• **Material to process**:
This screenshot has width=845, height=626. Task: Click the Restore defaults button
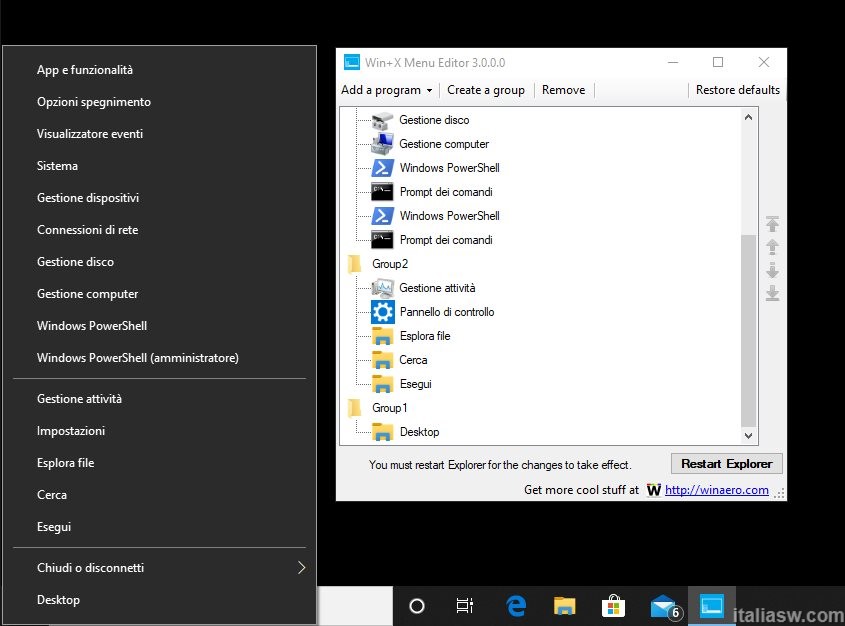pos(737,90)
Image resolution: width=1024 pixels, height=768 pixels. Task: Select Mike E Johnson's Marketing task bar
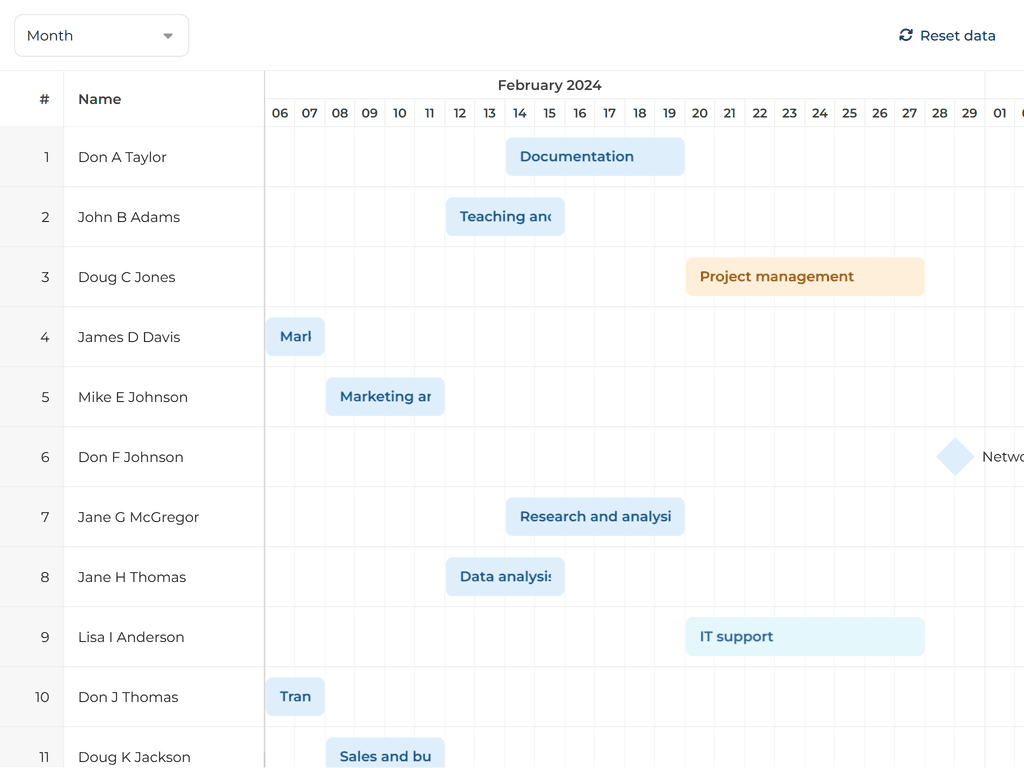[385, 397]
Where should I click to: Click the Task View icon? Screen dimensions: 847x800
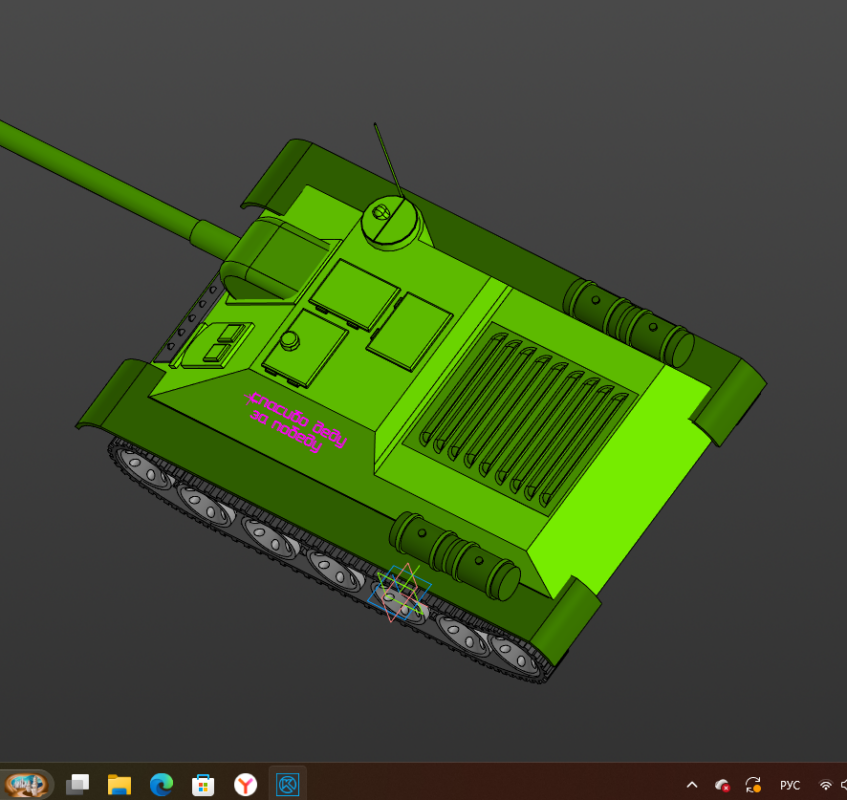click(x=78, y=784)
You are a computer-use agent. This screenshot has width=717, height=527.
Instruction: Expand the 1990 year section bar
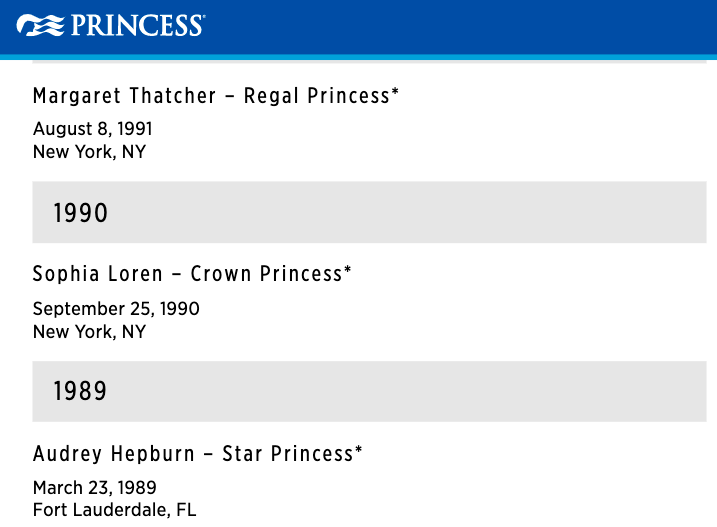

• **What you are asked to do**: Write out the entries above in full and exactly; no pictures.

• **Solution below**:
This screenshot has width=845, height=626. Task: Click the Restore defaults button
pos(737,90)
Image resolution: width=1024 pixels, height=768 pixels. Task: Select Mike E Johnson's Marketing task bar
[385, 397]
Where should I click to: Click the Task View icon? Screen dimensions: 847x800
click(x=78, y=784)
You are a computer-use agent. This screenshot has width=717, height=527.
Instruction: Expand the 1990 year section bar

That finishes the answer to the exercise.